Well that's certainly easier to understand than the link I put up.
 — doctorremulac3, Feb 08 2016

 No, water has a definite freezing point. If you lower its temperature below 0°C, it will become completely solid - the slushy phase is just transitory.

 So water is inherently "eutectic" in that sense (though the word isn't really appropriate).

 On the other hand, if you cool seawater, which is not eutectic, there is a temperature at which low- salt ice will form, leaving a high-salt liquid; and this will remain stable however long you leave it at that temperature.

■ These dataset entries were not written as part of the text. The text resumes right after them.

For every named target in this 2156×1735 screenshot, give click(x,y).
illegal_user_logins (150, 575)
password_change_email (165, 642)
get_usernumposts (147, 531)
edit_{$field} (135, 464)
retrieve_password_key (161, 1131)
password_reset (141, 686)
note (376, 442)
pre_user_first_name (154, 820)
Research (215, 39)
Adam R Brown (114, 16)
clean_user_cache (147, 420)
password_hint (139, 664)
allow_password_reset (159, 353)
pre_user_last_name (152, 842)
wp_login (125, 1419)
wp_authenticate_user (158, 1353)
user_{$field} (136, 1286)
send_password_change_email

 But if you take a ~20% solution of salt (which _is_ eutectic) and cool it to about -20°C, it will freeze uniformly.

Eutecticism is important in alloys. A molten eutectic alloy will cool and solidify as one, whereas a non-eutectic alloy will drop out crystals of one metal (or an alloy different from the overall mix) as it cools, and then the remaining metal will solidify at a lower temperature - which may or may not be desirable. Solders and casting alloys are often eutectic.
 — MaxwellBuchanan, Feb 08 2016

Is there some mixture of two substances that would do the trick for this where you just change the ratio to get freezing point/evaporation point you want?
 — doctorremulac3, Feb 08 2016

I don't think so. If the mix isn't eutectic (meaning that it has a particular ratio of components), it won't have a defined freezing point. I think it's the same for evaporation, which is why distillation works.
 — MaxwellBuchanan, Feb 08 2016

 Ok, then you just use water and like I proposed just have different pressure in each chamber, yes?

Ok no. After reading up on it I see that water reacts weirdly under pressure with regard to its freezing point but surely there's some liquid that you could make freeze and boil when you want it by putting the right amount of vacuum or pressure in each chamber, ja?
 — doctorremulac3, Feb 09 2016

Many acids have crazy phase diagrams with multiple eutectic points at different concentrations - maybe you could use that somehow?
 — mitxela, Feb 10 2016

 Yea, I was hoping it would be something easier but I think it could be done with a little work. Wish I had time to put into fun stuff like this.

It would certainly be in interesting project.
 — doctorremulac3, Feb 10 2016

Why bother with eutectics, though? There are gaboojles of organic compounds, with melting temperatures from wayyy subzero to the hundreds of °C - just find set of relatively cheap and cheerful ones with appropriate melting points.
 — MaxwellBuchanan, Feb 10 2016

 This would be a cool science exhibit. Get several substances lined up and just change the temperature / pressure in the chamber and watch how they react.

The star of the show would be two substances, one that froze the other that boiled at the same temperature. I doubt there is such a thing but that would certainly be entertaining.